* What to do: How many lines of the data below contain the word "Play"? Reply with the number alone.

* Supplied material:

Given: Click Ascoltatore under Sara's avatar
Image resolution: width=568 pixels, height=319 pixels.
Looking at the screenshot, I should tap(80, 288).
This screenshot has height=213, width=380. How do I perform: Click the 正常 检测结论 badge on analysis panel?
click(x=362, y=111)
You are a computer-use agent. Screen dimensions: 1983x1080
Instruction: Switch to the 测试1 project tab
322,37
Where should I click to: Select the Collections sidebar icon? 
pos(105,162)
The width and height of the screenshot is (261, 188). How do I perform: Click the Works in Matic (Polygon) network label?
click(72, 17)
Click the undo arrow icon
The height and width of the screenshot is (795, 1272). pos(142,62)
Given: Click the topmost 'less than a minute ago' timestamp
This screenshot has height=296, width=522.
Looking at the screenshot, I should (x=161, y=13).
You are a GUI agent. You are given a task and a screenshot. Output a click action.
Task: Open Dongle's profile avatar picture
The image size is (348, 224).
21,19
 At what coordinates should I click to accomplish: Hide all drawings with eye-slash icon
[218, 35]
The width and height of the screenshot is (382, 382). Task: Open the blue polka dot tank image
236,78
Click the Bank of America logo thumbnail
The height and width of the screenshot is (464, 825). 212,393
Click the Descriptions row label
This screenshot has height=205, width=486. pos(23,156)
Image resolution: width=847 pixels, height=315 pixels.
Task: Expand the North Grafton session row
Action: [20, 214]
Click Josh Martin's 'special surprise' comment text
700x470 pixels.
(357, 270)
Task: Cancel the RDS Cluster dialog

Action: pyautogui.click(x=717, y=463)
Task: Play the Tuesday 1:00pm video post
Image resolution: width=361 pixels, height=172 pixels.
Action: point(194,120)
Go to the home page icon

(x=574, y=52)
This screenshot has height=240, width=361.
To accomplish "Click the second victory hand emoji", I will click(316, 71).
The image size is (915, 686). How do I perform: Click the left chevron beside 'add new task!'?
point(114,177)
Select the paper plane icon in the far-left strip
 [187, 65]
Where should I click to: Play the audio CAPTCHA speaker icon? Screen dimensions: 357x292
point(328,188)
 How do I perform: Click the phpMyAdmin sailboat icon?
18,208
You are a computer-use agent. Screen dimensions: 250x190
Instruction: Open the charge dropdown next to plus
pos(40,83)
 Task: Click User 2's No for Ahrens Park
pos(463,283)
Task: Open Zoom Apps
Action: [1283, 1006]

* Reply to the exercise: 2